**Reading passage:**
---------------

Miami’s run to the Final Four proves no mountain is too high for Jim Larrañaga to reach

Head coach Jim Larrañaga swings the net around following Miami's Elite Eight win over the University of Texas on Sunday, March 26 at the T-Mobile Center. Photo credit: Alexandra Carnochan

Miami head coach Jim Larrañaga moves around the arena at a slow pace. He follows a simple routine of cereal in the morning. This diet is supplemented by trips to Smoothie King when he needs to fill up with a treat.

For the second time in a row, the relatable 73-year-old man took his team to an Elite Eight matchup after a victory in the Sweet 16 against the No. 1 seed Houston Cougars. After downing the Texas Longhorns 87-81 in comeback fashion, Miami advanced to its first-ever Final Four.

“We went on a run offensively, defensively, and that completely turned the game around. When it got to be 75-75, we’ve been in so many close games this year, I felt very comfortable and confident these guys will pull us through,” Larrañaga said after beating Texas.

For such an occasion, the locker-room dancing, joyous older man could only smile as he threw on his shirt, which read “Champs,” with “The Final Chapter” lettered in bold underneath.

“I love these guys. They’re all terrific. Their personalities are just sensational,” Larrañaga said.

Miami was eventually eliminated by a dominant buzzsaw. The UConn Huskies earned the title of the best team in college basketball in 2023. Their 72-59, Final Four victory against the ‘Canes was their slimmest margin of victory throughout their six-game journey in the NCAA Tournament.

“Only one team wins it,” Larrañaga told reporters outside the Watsco Center after the loss to Connecticut. “To accomplish what we did, getting to the Final Four for the first time in [the] school’s history is something to be very proud of. I told our players, I’ve told our fans, ‘This is a lifelong memory, you will never forget this.”

---------------

**Source material:**

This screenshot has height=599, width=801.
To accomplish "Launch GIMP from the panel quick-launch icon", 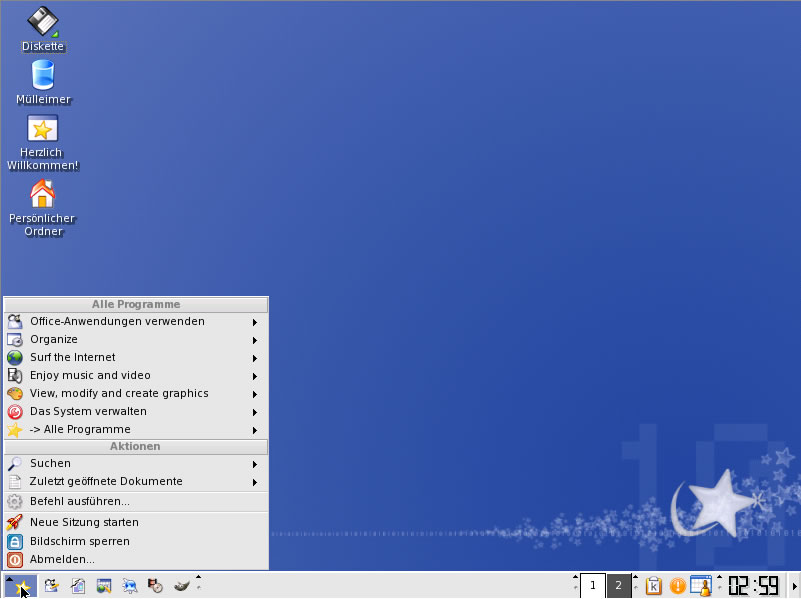I will point(181,586).
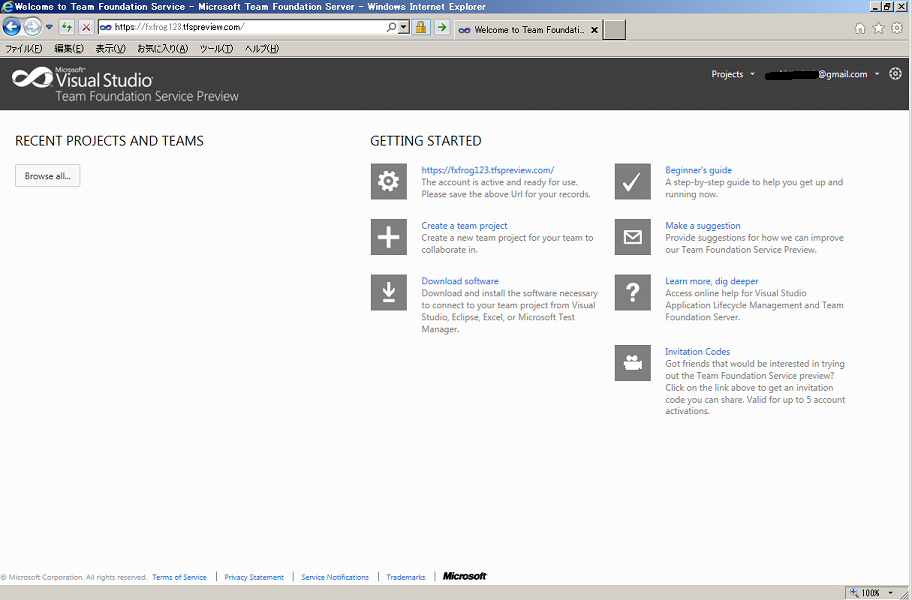Expand the zoom level 100% dropdown

tap(889, 593)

---------------

**Stated goal A:**
From the article on Miami's Final Four run, list every team Miami played against in the NCAA Tournament that the article names.
**Stated goal B:**
Extend the article on Miami's Final Four run with a few more paragraphs, picking up after its final quotation from Larrañaga.

**Output A:**
Houston Cougars, Texas Longhorns, UConn Huskies

**Output B:**
Unlike the 73-year-old Larrañaga, the Hurricanes basketball team he coached all season long played at a blazing pace, able to run by opponents with relative ease. In 37 games, Miami faced a variety of challenges from around the country, from conference foe Duke to the best two teams in “The Lone Star State”: Texas and Houston.

Miami handled almost every challenge in its path. The Hurricanes won a share of the Atlantic Coast Conference (ACC) regular season title, avoided an upset against Drake, then trounced two consecutive higher-seeded teams in Indiana and Houston. Then, they still had time for a comeback victory against another favored opponent to advance to their first Final Four in school history.

In each circumstance, Larrañaga adjusted to his opponent’s strengths and weaknesses with the weapons on the roster, leaving the opposition with little to counter with.

“We played a lot of seven-footers this year. None of them bothered us,” Houston head coach Kelvin Sampson said of Miami’s Norchad Omier. “They were never a factor with us. This kid was because of how good he is.”

Even as some of Miami’s players simmered down, others on the roster found a way. Without Omier for parts of the game against Texas, Larrañaga leaned on senior Jordan Miller to come through with 27 points, while the coach elected to sit his frontcourt player on the bench for much of the first half to avoid any worse foul trouble.

“My coaches are saying don’t take him out because he only has one foul,” Larrañaga said. “He’s a very aggressive player.”

Making the chess move early, Larrañaga was able to save Omier’s abilities for the final minutes of the game, where the Nicaraguan was able to finish the game without fouling out.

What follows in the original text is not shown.